Masaya oturdu, zeytinlerle oynamaya başladı, işaret parmağıyla boş bardağın üzerinde daireler çiziyordu, başı eğik. Salakça düşünceler doldu içime, ters bir şeyler vardı.

-gitmeyeceksin değil mi?
-hayır.

“Hayır” benim sorumun cevabı değildi. Anlayamadım gidecek mi gitmeyecek mi ya da işime gelmedi. Bardakla oynuyordu hâlâ.

-meyve suyu ister misin?
-istemiyorum.

Bir türlü memnun olacağı şeyi bulamıyordum. Nutella sever miydi acaba? En iyisi yeni
teklifler sunmaktansa onun talebini öğrenmekti.

-ne istiyorsun?
-gitmek.
-nereye gideceksin?
-bilmiyorum.
-o sokağa mı?
-hayır. bir daha gitmeyeceğim oraya.
-nereye gideceksen beraber gidelim
-olmaz.

Poşetten ekmeği çıkarıp böldüm. Bir parçasını önüne koydum, diğer parçasını kendime aldım. Dokunmadı bile. Kuş geldi aklıma ‘senin amına koyayım kuş’. Televizyon açıktı, ikimiz de konuşmadığımız için tek ses onunkiydi; “Tarkan’ın anlatımıyla büyük göçler”. Kız gidicem diyor ben göçtüm burda bundan büyük göç mü var amına koyım.
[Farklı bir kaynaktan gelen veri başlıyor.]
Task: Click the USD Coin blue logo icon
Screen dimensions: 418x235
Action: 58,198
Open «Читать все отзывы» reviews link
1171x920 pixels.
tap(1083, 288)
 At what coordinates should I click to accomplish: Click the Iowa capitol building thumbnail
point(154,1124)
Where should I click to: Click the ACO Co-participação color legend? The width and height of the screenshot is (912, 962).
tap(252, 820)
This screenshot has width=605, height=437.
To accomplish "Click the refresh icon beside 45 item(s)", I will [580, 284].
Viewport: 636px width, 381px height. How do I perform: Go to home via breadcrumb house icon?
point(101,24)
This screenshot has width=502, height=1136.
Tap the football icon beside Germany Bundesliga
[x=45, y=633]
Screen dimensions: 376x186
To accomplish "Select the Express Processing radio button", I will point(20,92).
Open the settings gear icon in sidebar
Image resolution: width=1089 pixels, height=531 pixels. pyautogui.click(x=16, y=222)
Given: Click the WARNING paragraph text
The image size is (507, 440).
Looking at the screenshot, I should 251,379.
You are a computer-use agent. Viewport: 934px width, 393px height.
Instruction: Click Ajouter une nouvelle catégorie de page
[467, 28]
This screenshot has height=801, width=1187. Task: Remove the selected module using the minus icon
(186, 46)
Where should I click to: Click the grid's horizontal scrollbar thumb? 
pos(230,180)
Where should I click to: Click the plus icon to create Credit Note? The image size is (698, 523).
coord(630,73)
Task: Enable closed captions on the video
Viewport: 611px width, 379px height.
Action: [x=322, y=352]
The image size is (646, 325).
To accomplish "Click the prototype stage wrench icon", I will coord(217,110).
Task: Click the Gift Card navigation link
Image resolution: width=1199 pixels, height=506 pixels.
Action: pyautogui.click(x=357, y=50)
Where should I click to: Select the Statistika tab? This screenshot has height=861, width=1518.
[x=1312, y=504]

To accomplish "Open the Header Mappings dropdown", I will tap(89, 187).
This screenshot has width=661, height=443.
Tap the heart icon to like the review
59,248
-bana bir taksi çağırır mısın.

Evet diyip, çağırmamayı düşündüm, böyle başlamamış mıydı zaten. Yüzüme bile bakmamıştı ama sorarken. Zaten senaryo da aynıydı. Kuş-ekmek-gitmek. Çıktığın yumurtayı sikiyim kuş, sen açtın bunları hep başıma.

-tamam
-sağol.
-kusura bakma canını sıktım, rahatsız ettim seni.
-yoo, hayır. sadece gitmek istiyorum.

Bu eski ‘hayır’lara benzemiyordu, zorunluluktan söylenmiş bir ‘hayır’dı resmen. Ancak anlamıştım golü yediğimi, onun zaten hiç gelmemiş olduğunu. Bir şey düşürdüm masaya o esnada. Baktım, baktık, ne diye. Aldım çöpe attım. Ekmek değildiki bu, bölüp yarısını ona veriyim. İyice gerilmişti.

-taksi çağıracaktın.

Çok düşündüm, o kısacık zamanda çok düşündüm, golü de yemişim zaten gelişine vur oğlum dedim en sonunda.

-eee, durağın kartı içeride masamım üzerinde neden kendin çağırmıyorsun?
(1-1)















Koltuğa geçip kumandayı aldım. Sırasıyla 3 ve 1’e bastım. Flash TV. Hassiktir benzine yine zam gelmiş. ‘Vosvos alacaktım lan ben’. Kuşa sövdüm fena sövdüm, uçabilmek vardı şimdi.
“Uçabilmek vardı.” demez olaydım. Ayaklarım yerden kesildi bedenim yokmuşcasına salınıyordum havada. Nasıl oldu lan bu derken, reklamlarda ki pişkinliyiğle kadir çöpdemir’in sesi.

-keşke başka bir şey dileseydin
-kirli abi yapma alla sen kafa mı buluyosun yaa?
-sevdim lan seni , ayarlıyayım mı kızı
-ne kızı abi ya vosvos istiyom ben
-siktir lan bi bok yok sana.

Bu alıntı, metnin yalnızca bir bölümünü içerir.